The key principle of Plan S states that “from 2021, scientific publications that result from research funded by public grants must be published in compliant Open Access journals or platforms.” The Guidance document defines “scientific publications” further as “peer-reviewed scholarly publications”. These are generally interpreted as peer reviewed articles published in scholarly journals or on platforms (see FAQs for the current description of a platform). As a result, particular prominence is given to journals and platforms as privileged venues for research outputs.

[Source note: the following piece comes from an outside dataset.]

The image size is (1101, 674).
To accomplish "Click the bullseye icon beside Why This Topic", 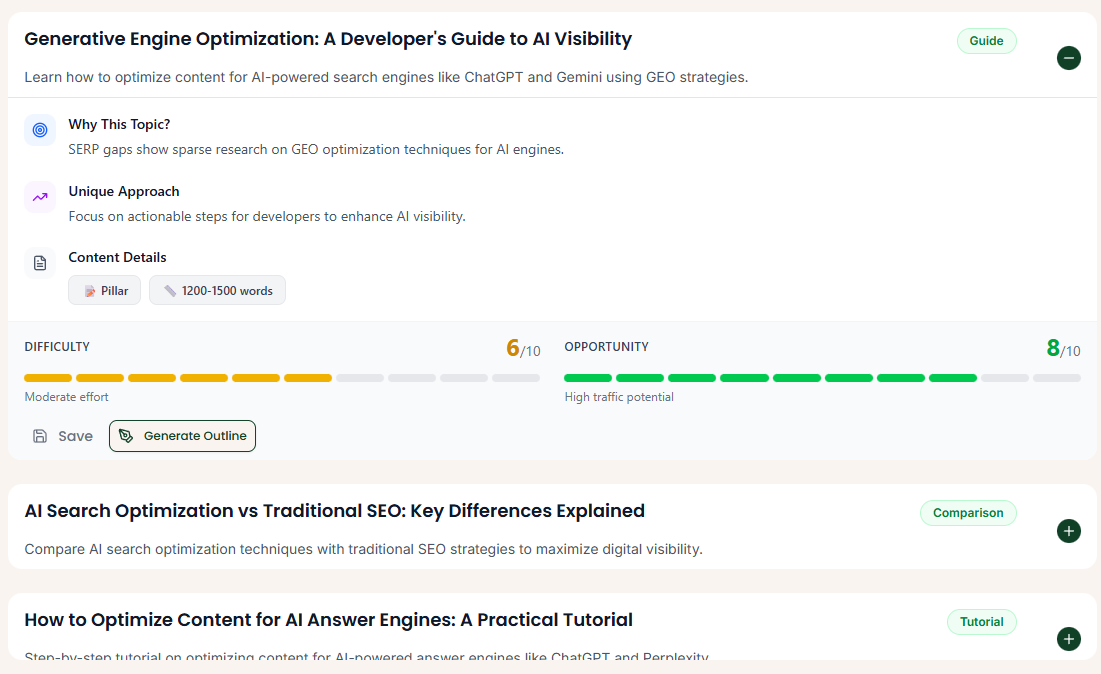I will 39,130.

Scientific publishing is evolving rapidly. A number of initiatives have moved away from the notion that peer-reviewed articles must be published in traditional Open Access journals or platforms. They provide peer review services that are entirely independent from such journals or platforms. These include Peer Community in (PCI), Sciety, Next Generation Repositories, Notify Project, PREreview, and Review Commons, to name a few. These initiatives give the author the freedom to decide how and when to disseminate their peer-reviewed article.

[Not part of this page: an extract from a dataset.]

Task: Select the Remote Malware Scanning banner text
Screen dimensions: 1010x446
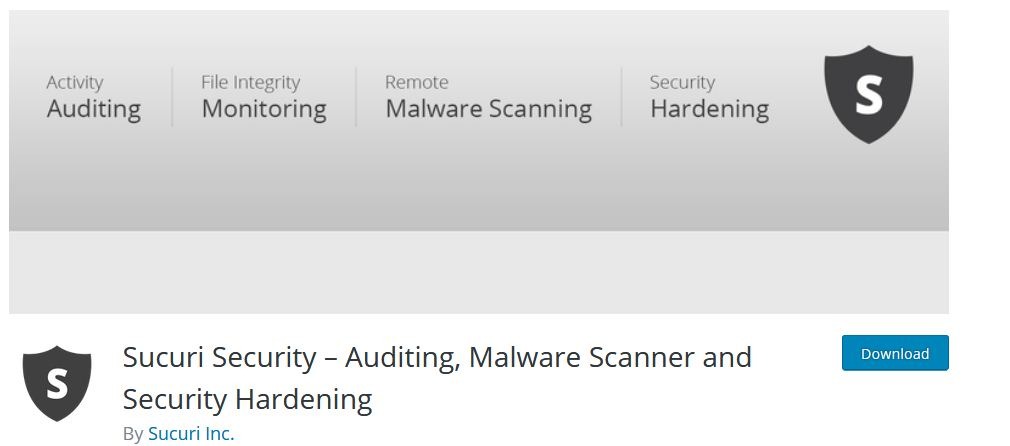Action: (488, 97)

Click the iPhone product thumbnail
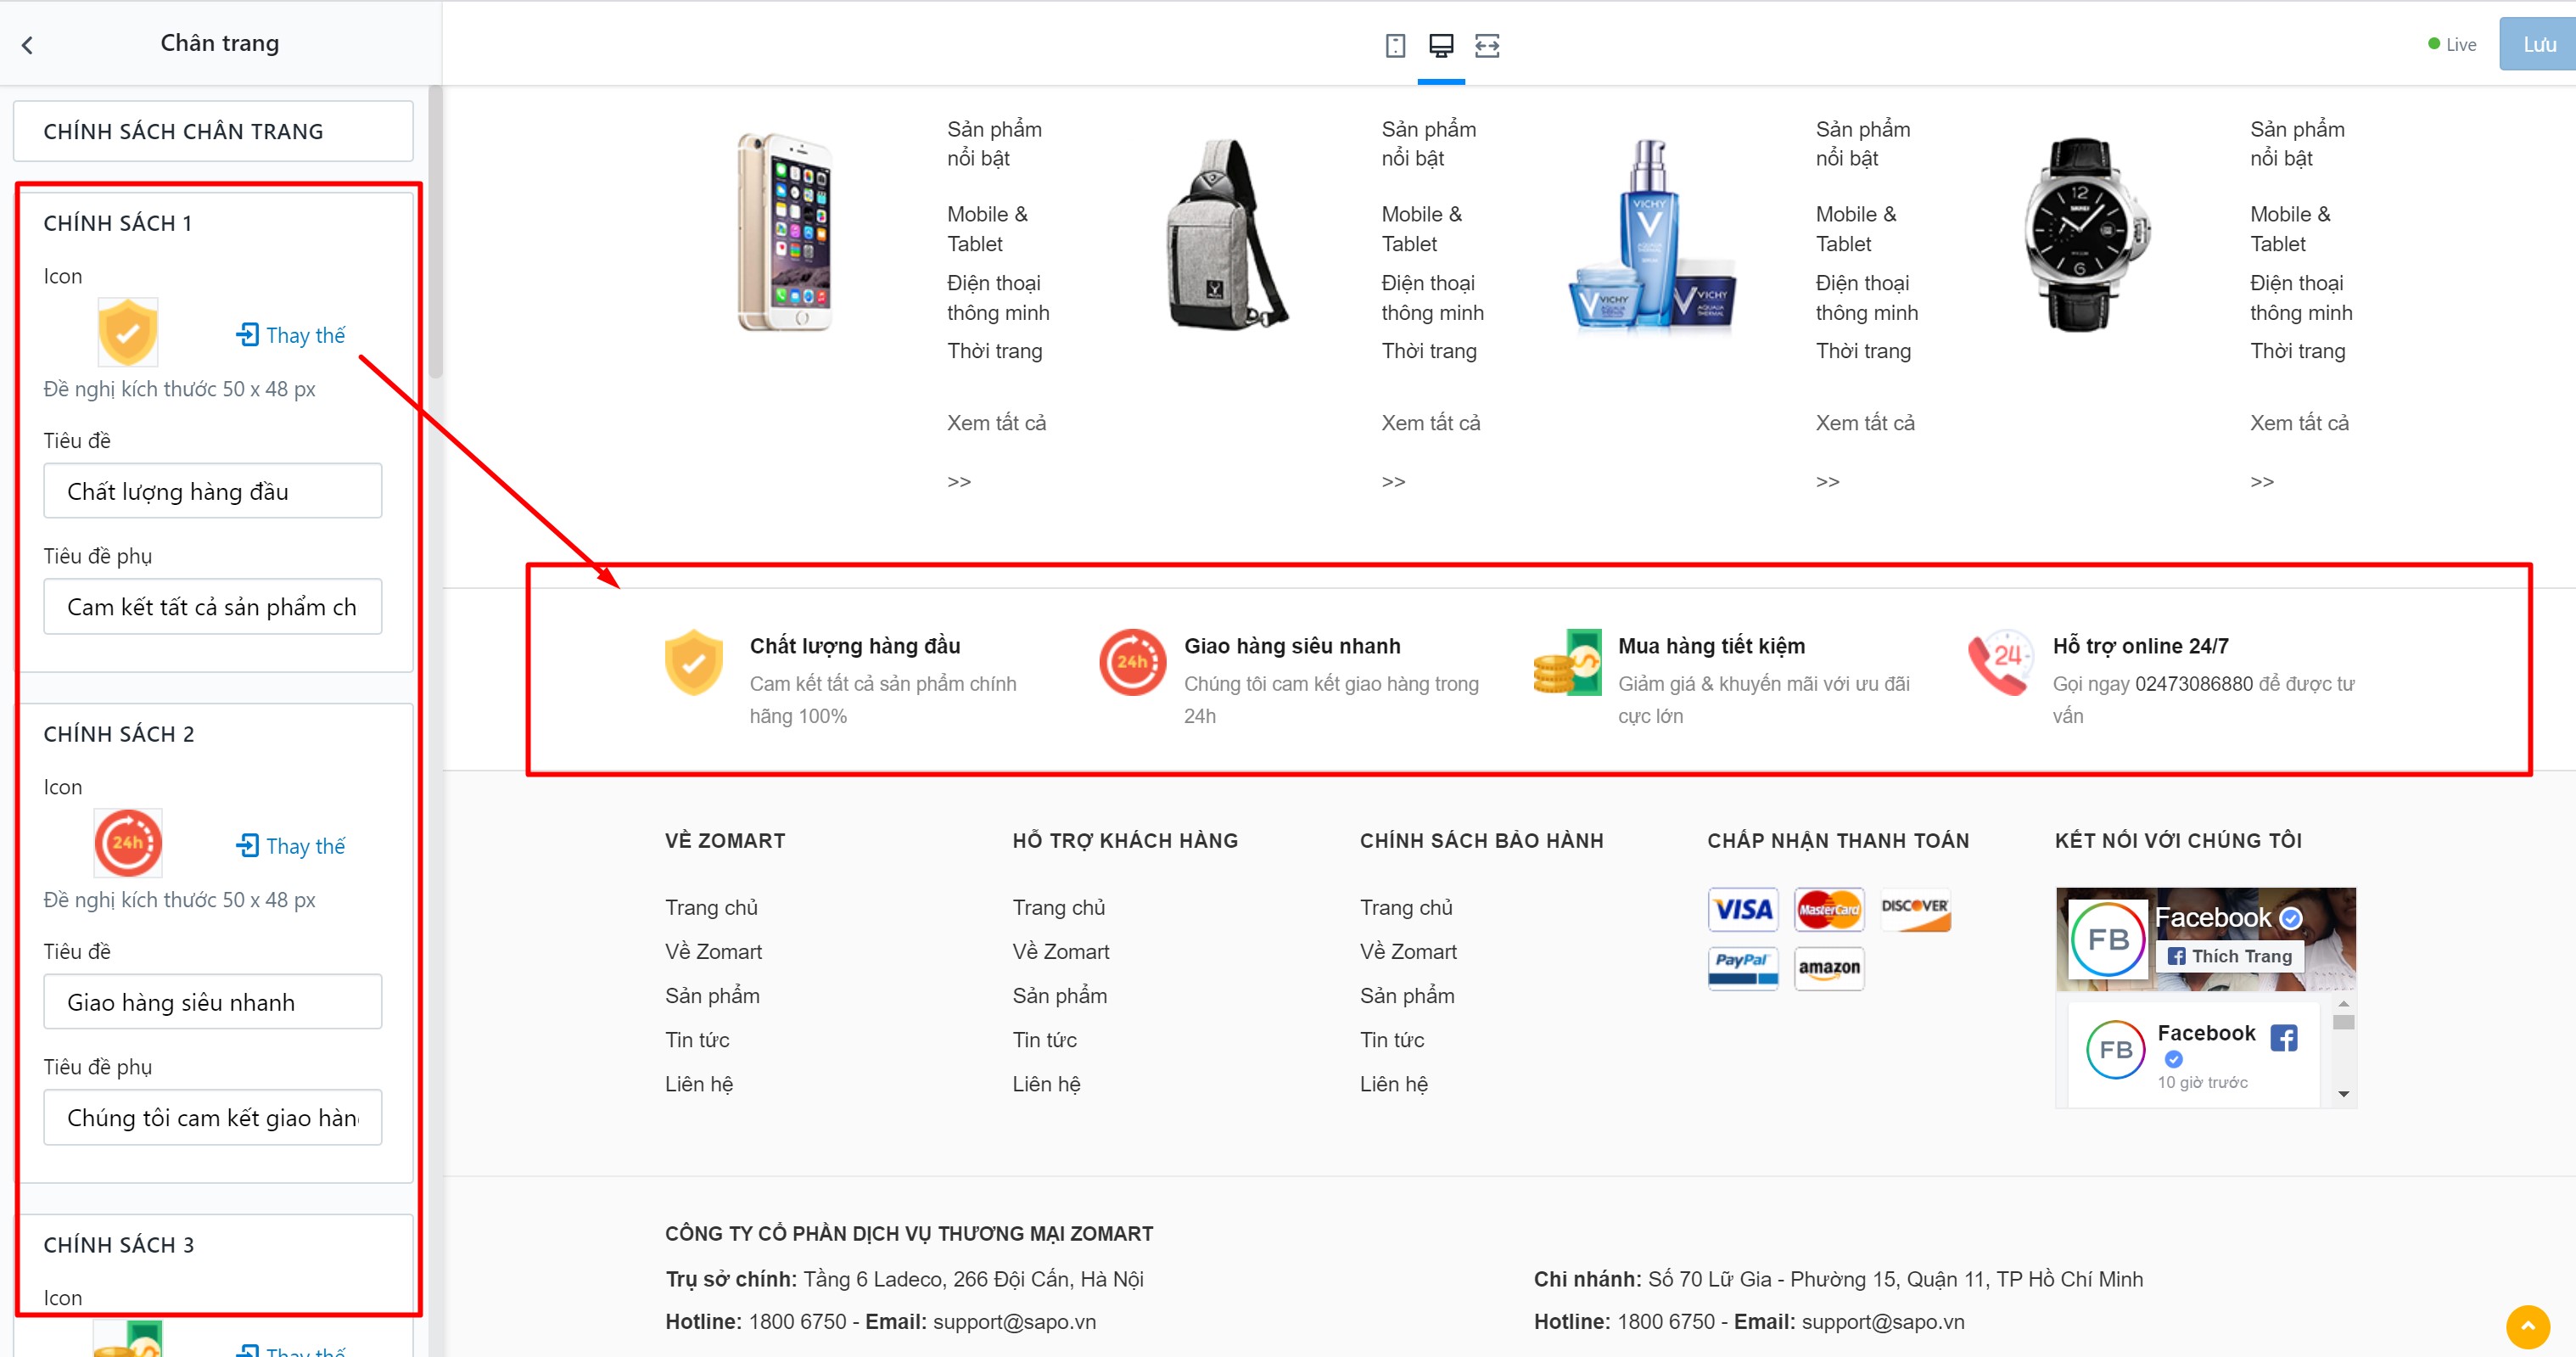(785, 232)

In light of the accelerating development of these journal-independent peer-review services, cOAlition S would like to explicitly state that ‘peer reviewed publications’ – defined here as scholarly papers that have been subject to a journal-independent standard peer review process with an implicit or explicit validation– are considered by most cOAlition S organisations to be of equivalent merit and status as peer-reviewed publications that are published in a recognised journal or on a platform.
These innovative developments turn attention away from the prestige of the journal or platform to focus on the intrinsic value of the peer-reviewed article itself, in line with Plan S Principle 10. High-quality peer review services that are separate and distinct from publication services provide independence from the traditional journal format. They allow for more equitable access to research results by offering a solution to openness for all researchers. cOAlition S therefore explicitly endorses such innovations.
 ‘A standard peer review process’ is defined as involving at least two expert reviewers who observe COPE guidelines and do not have a conflict of interest with the author(s). An implicit validation has occurred when the reviewers state the conditions that need to be fulfilled for the article to be validated. An explicit validation is made by an editor, an editorial committee, or community overseeing the review process.